What worked to some extent for me on Debian Wheezy:
dpkg --add-architecture i386
apt-get update
to enable installation from the i386 repos
apt-get install ia32-libs libc6-dev-i386 lib32z1-dev lib32bz2-dev
to install the 32 bit libs. I'm actually still having trouble with X libs:
configure: error: X 32-bit development files not found. Wine will be built
without X support, which probably isn't what you want. You will need
to install 32-bit development packages of Xlib/Xfree86 at the very least.

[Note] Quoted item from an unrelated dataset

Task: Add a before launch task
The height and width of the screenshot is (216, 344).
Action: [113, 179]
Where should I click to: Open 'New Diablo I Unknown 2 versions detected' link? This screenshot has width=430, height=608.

Use the --without-x option if you really want this.
but it's technically optional.
you may solve the X error:
sudo apt-get install xorg-dev
Don't do that. Wine builds for 32-bit by default even on 64-bit systems (since it has to run 32-bit Windows programs.) It also builds a 64-bit Wine at the same time. If you want to disable that, configure it with:
./configure --disable-win64
I guess you use Ubuntu x64 which now supports multi-architecture. In other words on a 64 bit system you can build only Wine-x64 version. Building 32bit Wine on Ubuntu 12.04 x64 seems to buggy as for now.